• _Problem statement_:
Below are records with pictures. Reproduce exactly the lines from the line with "This screenshot has height=644, width=297." to the line with "Given: Click the green buy arrow entry marker", inclusive, and leave each picture out.

══ Data ══

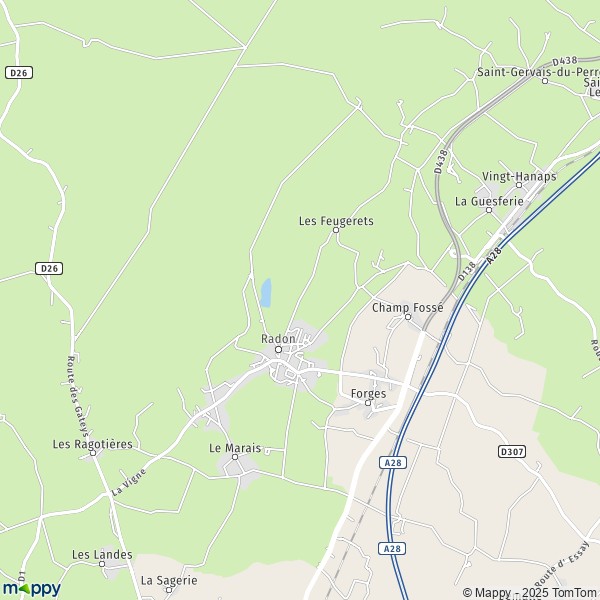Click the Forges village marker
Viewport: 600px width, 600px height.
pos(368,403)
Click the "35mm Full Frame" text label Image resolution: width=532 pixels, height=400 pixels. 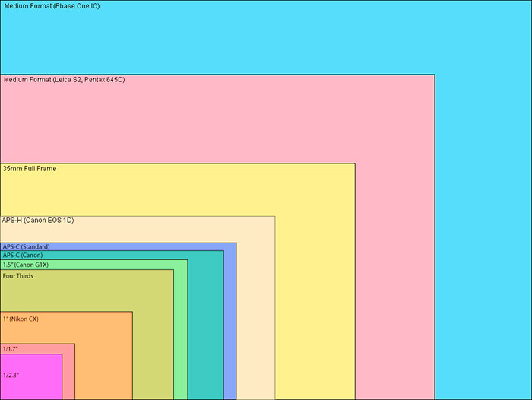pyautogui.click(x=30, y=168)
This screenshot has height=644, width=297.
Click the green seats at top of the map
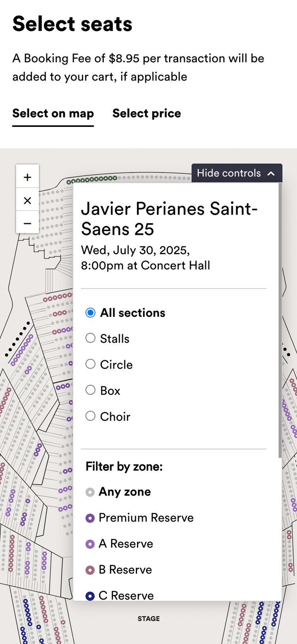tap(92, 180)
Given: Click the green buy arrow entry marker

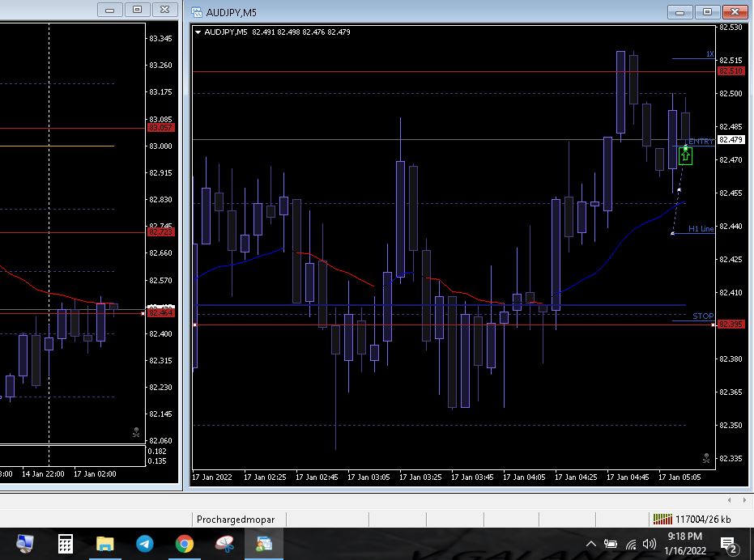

═══
══ Data ══

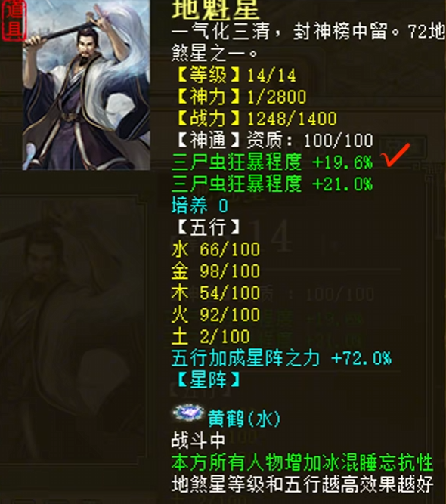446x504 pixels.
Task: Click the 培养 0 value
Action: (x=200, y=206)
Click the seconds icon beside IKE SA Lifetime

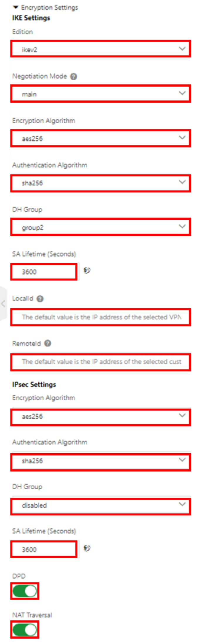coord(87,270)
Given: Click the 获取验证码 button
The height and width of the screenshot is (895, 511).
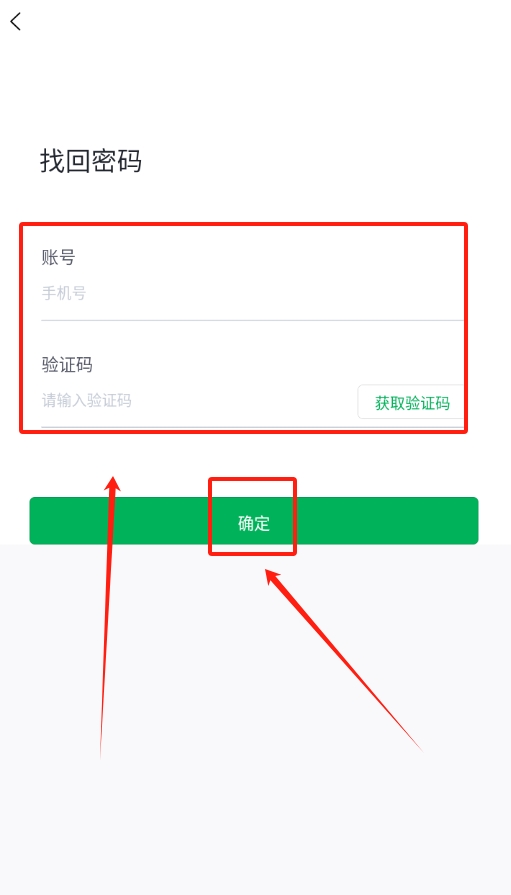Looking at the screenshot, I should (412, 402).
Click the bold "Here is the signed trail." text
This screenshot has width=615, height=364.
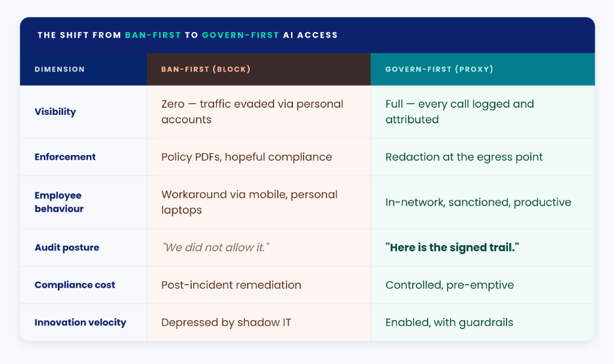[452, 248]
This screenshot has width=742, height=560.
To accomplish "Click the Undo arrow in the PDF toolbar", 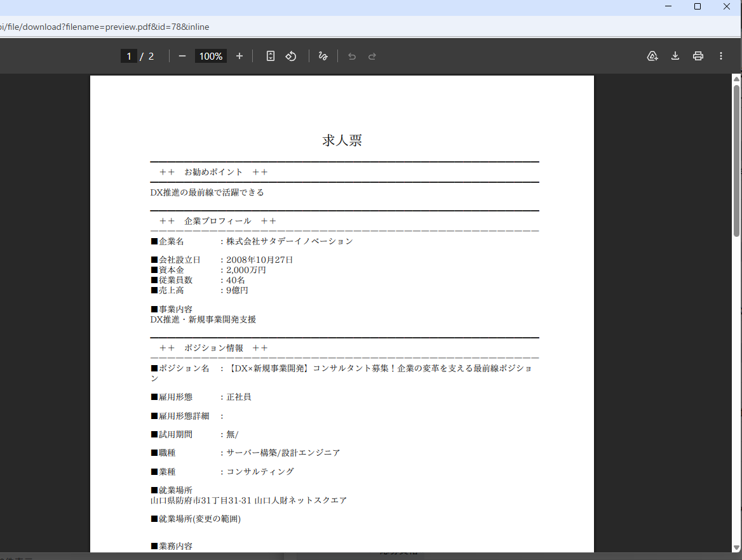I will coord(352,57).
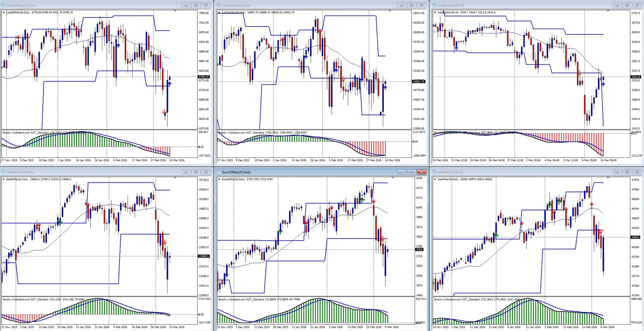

═══

• _Task output_:
This screenshot has height=644, width=297.
Click the green seats at top of the map
tap(92, 180)
Given: Click the green buy arrow entry marker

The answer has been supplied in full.